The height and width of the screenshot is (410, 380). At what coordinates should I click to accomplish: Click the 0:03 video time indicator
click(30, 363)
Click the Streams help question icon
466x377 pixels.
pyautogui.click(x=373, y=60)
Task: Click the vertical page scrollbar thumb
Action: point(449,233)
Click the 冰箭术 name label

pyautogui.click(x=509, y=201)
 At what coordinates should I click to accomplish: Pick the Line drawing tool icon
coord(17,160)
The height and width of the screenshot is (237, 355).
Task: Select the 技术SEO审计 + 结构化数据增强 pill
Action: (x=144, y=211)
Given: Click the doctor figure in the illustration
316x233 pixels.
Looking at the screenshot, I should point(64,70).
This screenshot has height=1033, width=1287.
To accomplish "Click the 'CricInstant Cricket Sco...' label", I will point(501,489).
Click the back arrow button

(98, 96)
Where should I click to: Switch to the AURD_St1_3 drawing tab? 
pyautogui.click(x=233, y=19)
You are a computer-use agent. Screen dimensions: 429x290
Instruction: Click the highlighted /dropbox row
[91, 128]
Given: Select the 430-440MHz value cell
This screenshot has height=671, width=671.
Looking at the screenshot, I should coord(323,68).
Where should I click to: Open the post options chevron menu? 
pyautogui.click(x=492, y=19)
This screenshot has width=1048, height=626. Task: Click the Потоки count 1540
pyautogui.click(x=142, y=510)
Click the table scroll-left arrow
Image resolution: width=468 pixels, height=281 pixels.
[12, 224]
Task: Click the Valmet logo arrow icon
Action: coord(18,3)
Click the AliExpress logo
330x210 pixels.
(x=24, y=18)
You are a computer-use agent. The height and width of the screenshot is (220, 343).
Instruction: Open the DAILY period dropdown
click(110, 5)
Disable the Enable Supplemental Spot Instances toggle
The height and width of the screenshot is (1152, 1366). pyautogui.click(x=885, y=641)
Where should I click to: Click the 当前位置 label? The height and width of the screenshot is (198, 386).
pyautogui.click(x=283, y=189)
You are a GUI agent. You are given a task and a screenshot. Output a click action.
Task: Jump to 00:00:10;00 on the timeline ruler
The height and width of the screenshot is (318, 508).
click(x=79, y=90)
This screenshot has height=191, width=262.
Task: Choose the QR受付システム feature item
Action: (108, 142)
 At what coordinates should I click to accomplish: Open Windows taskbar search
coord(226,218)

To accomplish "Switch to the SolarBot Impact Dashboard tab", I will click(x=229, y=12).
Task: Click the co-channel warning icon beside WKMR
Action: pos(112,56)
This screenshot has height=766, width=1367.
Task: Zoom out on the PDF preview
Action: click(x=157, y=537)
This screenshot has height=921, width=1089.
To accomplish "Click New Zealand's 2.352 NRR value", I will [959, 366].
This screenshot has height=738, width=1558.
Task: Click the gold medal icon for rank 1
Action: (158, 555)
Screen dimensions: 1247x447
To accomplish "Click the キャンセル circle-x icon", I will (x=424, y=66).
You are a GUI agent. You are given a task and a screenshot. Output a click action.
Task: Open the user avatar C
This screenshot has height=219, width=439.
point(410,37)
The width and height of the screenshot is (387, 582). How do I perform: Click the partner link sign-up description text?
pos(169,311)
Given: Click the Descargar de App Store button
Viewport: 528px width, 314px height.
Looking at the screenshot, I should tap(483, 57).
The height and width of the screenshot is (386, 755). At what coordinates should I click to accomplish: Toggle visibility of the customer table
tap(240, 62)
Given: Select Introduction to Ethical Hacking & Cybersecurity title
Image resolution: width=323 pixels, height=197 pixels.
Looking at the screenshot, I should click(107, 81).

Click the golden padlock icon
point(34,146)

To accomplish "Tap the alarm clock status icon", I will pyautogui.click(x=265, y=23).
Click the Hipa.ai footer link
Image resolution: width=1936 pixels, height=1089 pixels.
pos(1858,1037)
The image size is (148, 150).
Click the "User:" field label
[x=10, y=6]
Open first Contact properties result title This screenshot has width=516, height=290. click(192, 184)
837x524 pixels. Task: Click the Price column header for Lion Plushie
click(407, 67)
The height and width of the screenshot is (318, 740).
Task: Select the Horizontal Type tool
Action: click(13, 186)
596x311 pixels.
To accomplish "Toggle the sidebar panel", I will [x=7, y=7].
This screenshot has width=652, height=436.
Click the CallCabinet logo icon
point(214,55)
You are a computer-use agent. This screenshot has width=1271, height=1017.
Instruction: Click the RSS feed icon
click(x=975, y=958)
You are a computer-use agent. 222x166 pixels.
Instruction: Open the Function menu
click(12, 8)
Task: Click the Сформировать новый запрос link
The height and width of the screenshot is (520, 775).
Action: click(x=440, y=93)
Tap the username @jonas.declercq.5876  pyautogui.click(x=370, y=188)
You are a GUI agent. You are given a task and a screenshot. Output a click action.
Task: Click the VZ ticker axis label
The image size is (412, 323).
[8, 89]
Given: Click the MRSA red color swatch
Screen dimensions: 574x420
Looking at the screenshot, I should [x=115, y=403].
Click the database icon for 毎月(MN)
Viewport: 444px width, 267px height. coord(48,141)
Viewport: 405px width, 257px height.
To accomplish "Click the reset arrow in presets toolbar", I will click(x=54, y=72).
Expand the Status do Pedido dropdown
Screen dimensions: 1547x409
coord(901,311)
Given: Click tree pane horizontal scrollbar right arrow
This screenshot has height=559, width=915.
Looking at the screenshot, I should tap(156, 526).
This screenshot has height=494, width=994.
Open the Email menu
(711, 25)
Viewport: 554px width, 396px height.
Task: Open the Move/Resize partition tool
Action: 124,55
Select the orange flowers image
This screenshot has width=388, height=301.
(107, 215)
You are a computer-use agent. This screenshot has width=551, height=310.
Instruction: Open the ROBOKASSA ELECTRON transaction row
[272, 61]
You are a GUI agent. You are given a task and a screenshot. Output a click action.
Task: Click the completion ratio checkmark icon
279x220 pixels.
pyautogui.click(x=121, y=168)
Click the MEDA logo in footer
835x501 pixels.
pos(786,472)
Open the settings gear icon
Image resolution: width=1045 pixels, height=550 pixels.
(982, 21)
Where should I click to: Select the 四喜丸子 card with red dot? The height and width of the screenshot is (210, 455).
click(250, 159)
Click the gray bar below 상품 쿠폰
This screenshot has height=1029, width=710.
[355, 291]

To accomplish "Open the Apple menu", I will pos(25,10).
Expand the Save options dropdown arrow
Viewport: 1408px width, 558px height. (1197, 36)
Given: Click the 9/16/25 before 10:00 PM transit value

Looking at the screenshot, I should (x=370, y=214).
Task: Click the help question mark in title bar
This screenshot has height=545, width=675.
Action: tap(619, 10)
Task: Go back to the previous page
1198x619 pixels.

━━━━━━

Above are the lines; repeat exactly the ones from the line containing "Click the table scroll-left arrow" down to the line containing "This screenshot has height=921, width=1089.", both inclusive.

** Answer box **
Click the table scroll-left arrow
Image resolution: width=468 pixels, height=281 pixels.
[12, 224]
Task: Click the Valmet logo arrow icon
Action: coord(18,3)
Click the AliExpress logo
330x210 pixels.
(x=24, y=18)
You are a computer-use agent. The height and width of the screenshot is (220, 343).
Instruction: Open the DAILY period dropdown
click(110, 5)
Disable the Enable Supplemental Spot Instances toggle
The height and width of the screenshot is (1152, 1366). pyautogui.click(x=885, y=641)
Where should I click to: Click the 当前位置 label? The height and width of the screenshot is (198, 386).
pyautogui.click(x=283, y=189)
You are a GUI agent. You are given a task and a screenshot. Output a click action.
Task: Jump to 00:00:10;00 on the timeline ruler
The height and width of the screenshot is (318, 508).
click(x=79, y=90)
This screenshot has height=191, width=262.
Task: Choose the QR受付システム feature item
Action: (108, 142)
 At what coordinates should I click to accomplish: Open Windows taskbar search
coord(226,218)

To accomplish "Switch to the SolarBot Impact Dashboard tab", I will click(x=229, y=12).
Task: Click the co-channel warning icon beside WKMR
Action: pos(112,56)
This screenshot has height=766, width=1367.
Task: Zoom out on the PDF preview
Action: click(x=157, y=537)
This screenshot has height=921, width=1089.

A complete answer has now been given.